From mboxrd@z Thu Jan  1 00:00:00 1970
From: Gleb Natapov <gleb@minantech.com>
Subject: Re: [patch 4/5] KVM: MMU: reload request from GET_DIRTY_LOG path
Date: Tue, 1 Jul 2014 09:27:19 +0300
Message-ID: <20140701062719.GK18167@minantech.com>
References: <20140618231203.846608908@amt.cnet>
 <20140618231521.718959400@amt.cnet>
 <20140619081719.GD10948@minantech.com>
 <20140619184031.GC32410@amt.cnet>
 <20140620104610.GD20764@minantech.com>
 <20140630205902.GB26566@amt.cnet>
Mime-Version: 1.0
Content-Type: text/plain; charset=us-ascii
Cc: kvm@vger.kernel.org, ak@linux.intel.com, pbonzini@redhat.com,
	xiaoguangrong@linux.vnet.ibm.com, avi@cloudius-systems.com
To: Marcelo Tosatti <mtosatti@redhat.com>
Return-path: <kvm-owner@vger.kernel.org>
Received: from mail-wg0-f42.google.com ([74.125.82.42]:59846 "EHLO
	mail-wg0-f42.google.com" rhost-flags-OK-OK-OK-OK) by vger.kernel.org
	with ESMTP id S1750811AbaGAG1Y (ORCPT <rfc822;kvm@vger.kernel.org>);
	Tue, 1 Jul 2014 02:27:24 -0400
Received: by mail-wg0-f42.google.com with SMTP id z12so8821659wgg.1
        for <kvm@vger.kernel.org>; Mon, 30 Jun 2014 23:27:23 -0700 (PDT)
Content-Disposition: inline
In-Reply-To: <20140630205902.GB26566@amt.cnet>
Sender: kvm-owner@vger.kernel.org
List-ID: <kvm.vger.kernel.org>

On Mon, Jun 30, 2014 at 05:59:02PM -0300, Marcelo Tosatti wrote:
> On Fri, Jun 20, 2014 at 01:46:10PM +0300, Gleb Natapov wrote:
> > On Thu, Jun 19, 2014 at 03:40:31PM -0300, Marcelo Tosatti wrote:
> > > On Thu, Jun 19, 2014 at 11:17:19AM +0300, Gleb Natapov wrote:
> > > > On Wed, Jun 18, 2014 at 08:12:07PM -0300, mtosatti@redhat.com wrote:
> > > > > Reload remote vcpus MMU from GET_DIRTY_LOG codepath, before
> > > > > deleting a pinned spte.
> > > > > 
> > > > > Signed-off-by: Marcelo Tosatti <mtosatti@redhat.com>
> > > > > 
> > > > > ---
> > > > >  arch/x86/kvm/mmu.c |    3 +++
> > > > >  1 file changed, 3 insertions(+)
> > > > > 
> > > > > Index: kvm.pinned-sptes/arch/x86/kvm/mmu.c
> > > > > ===================================================================
> > > > > --- kvm.pinned-sptes.orig/arch/x86/kvm/mmu.c	2014-06-13 16:50:50.040140594 -0300
> > > > > +++ kvm.pinned-sptes/arch/x86/kvm/mmu.c	2014-06-13 16:51:05.620104451 -0300
> > > > > @@ -1247,6 +1247,9 @@
> > > > >  		spte &= ~SPTE_MMU_WRITEABLE;
> > > > >  	spte = spte & ~PT_WRITABLE_MASK;
> > > > >  
> > > > > +	if (is_pinned_spte(spte))
> > > > > +		mmu_reload_pinned_vcpus(kvm);
> > > > > +
> > > > Why write protect it at all? mmu_reload_pinned_vcpus() will unprotected it anyway
> > > > on the next vmentry.
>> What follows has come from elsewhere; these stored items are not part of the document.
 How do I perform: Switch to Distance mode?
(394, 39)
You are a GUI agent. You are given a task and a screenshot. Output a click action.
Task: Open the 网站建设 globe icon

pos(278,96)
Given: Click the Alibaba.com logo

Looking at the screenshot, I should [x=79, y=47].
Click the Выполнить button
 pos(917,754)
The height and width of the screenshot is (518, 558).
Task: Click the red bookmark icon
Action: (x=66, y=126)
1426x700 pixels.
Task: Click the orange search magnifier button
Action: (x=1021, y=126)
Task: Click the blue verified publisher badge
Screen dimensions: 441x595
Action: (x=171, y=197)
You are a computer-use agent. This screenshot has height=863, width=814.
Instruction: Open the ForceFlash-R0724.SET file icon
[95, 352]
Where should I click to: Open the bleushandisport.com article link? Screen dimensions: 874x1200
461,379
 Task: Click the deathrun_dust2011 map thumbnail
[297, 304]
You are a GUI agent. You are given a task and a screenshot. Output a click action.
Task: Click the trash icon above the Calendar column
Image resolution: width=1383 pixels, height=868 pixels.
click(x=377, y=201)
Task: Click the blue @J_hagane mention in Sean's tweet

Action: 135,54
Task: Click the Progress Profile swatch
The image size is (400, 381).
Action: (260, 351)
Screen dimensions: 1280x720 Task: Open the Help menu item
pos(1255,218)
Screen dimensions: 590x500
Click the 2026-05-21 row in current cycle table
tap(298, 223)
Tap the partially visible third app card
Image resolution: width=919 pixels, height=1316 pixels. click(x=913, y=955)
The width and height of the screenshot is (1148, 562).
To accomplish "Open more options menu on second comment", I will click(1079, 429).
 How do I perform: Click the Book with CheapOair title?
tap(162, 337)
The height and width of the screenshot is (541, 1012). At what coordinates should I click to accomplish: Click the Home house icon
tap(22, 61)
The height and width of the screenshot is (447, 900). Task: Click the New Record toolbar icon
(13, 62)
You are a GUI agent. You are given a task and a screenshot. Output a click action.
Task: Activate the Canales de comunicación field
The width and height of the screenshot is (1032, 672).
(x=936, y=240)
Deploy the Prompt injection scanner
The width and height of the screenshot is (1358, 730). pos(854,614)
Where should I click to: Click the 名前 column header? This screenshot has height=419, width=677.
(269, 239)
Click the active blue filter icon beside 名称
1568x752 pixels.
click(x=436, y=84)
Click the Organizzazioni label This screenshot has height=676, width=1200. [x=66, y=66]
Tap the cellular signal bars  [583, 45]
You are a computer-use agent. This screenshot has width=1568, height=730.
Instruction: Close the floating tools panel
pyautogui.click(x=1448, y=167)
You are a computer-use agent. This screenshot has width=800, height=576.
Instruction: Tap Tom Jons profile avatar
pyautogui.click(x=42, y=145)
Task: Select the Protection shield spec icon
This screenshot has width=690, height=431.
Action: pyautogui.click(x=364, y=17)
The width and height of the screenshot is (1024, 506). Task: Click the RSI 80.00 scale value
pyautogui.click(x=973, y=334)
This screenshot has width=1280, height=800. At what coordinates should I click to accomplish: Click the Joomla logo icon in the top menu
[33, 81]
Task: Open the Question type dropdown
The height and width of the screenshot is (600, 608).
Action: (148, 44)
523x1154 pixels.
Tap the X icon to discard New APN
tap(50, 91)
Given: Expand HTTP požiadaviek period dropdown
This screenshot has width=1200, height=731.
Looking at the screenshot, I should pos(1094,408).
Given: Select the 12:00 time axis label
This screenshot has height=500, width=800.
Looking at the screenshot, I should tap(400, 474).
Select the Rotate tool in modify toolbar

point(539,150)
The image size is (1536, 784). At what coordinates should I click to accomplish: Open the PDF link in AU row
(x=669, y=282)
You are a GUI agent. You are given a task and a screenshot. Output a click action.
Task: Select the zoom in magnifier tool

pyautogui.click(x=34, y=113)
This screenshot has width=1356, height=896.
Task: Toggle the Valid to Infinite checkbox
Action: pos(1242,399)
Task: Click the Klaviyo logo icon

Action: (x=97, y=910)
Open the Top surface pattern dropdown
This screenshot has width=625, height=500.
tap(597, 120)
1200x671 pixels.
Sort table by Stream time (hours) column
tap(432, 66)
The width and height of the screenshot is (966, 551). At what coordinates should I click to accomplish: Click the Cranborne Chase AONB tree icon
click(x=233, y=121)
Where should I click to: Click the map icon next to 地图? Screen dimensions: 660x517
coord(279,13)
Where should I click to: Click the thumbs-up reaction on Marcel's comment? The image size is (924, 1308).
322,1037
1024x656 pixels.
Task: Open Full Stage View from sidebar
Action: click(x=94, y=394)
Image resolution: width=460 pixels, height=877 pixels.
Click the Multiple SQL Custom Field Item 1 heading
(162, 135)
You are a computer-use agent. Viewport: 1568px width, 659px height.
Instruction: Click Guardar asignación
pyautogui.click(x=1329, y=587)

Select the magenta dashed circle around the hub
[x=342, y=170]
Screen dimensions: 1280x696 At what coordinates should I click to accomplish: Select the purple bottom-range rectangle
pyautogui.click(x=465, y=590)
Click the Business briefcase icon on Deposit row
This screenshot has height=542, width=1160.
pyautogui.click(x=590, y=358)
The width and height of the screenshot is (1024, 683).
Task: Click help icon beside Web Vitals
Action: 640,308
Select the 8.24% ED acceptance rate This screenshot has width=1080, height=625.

Isn't it better to just report all pinned pages as dirty alway.
> > > 
> > > That was the initial plan, however its awkward to stop vcpus, execute
> > > get_dirty_log twice, and have pages marked as dirty on the second
> > > execution.
> > Indeed, but I think it may happen today with vhost (or even other devices
> > that emulate dma), so userspace should be able to deal with it already.
> > 
> > > 
> > > That is, it is in "incorrect" to report pages as dirty when they are
> > > clean.
> > In case of PEBS area we cannot know. CPU writes there directly without
> > KVM even knowing about it so the only sane thing is to assume that after
> > a vmentry PEBS area is dirty. This is what happens with this patch BTW,
> > mmu_reload_pinned_vcpus() will force ->page_fault(FERR_WRITE) which will
> > mark all pinned pages as dirty even if pages are never written to. You
> > can achieve the same by having vcpu->pinned_page_dirty which is set to
> > true on each vmentry and to false on each GET_DIRTY_LOG.
> > 
> > > 
> > > Moreover, if the number of pinned pages is larger than the dirty
> > > threshold to stop VM and migrate, you'll never migrate. If vcpus are
> > > in HLT and don't VM-enter immediately, the pages should not be refaulted
> > > right away.
> > We should not allow that many pinned pages for security reasons. And
> > having a lot of page to fault in on a next vmentry after each
> > GET_DIRTY_LOG will slow down a guest during migration considerably.
> > 
> > > 
> > > Do you think the optimization is worthwhile ?
> > > 
> > I think it's simpler, but even if we will go with your current approach
> > it should be improved: there is no point sending IPI to all vcpus in
> > spte_write_protect() like you do here since the IPI will be send anyway at
> > the end of write protect because of ptes writable->nonwritable transition,
> > so all you have to do here is to set KVM_REQ_MMU_RELOAD, not need for IPI.
> 
> No, you have to make sure the vcpu is out of guest mode.
> 
> > In fact this makes me thinking that write protecting pinned page here is
> > incorrect because old translation may not be in TLB and if CPU will try to
> > write PEBS entry after pte is write protected but before MMU is reloaded
> > it will encounter non writable pte and god knows what will happen, SDM
> > does not tell. So spte_write_protect() should be something like that IMO:
> 
> The vcpu will never see a read-only spte because the VM-exit (due to
> IPI) guarantees vcpu is outside of guest mode _before_ it is write
> protected.
Right. Now I see why you absolutely have to send IPI in mmu_reload_pinned_vcpus()
before marking pte as read only. And kvm->mmu_lock is what will prevent vcpu from
re-entering guest mode again before pte is marked read only, right?

> 
> So i ask you: do you still hold the "current approach should be
> improved" position ?
> 
As I said IMO what I proposed is much simpler and not as tricky as what you have here.
It also has an advantage of not slowing down next guest entry after GET_DIRTY_LOG because
it does not require mmu reload and page_faulting in pinned pages.

--
			Gleb.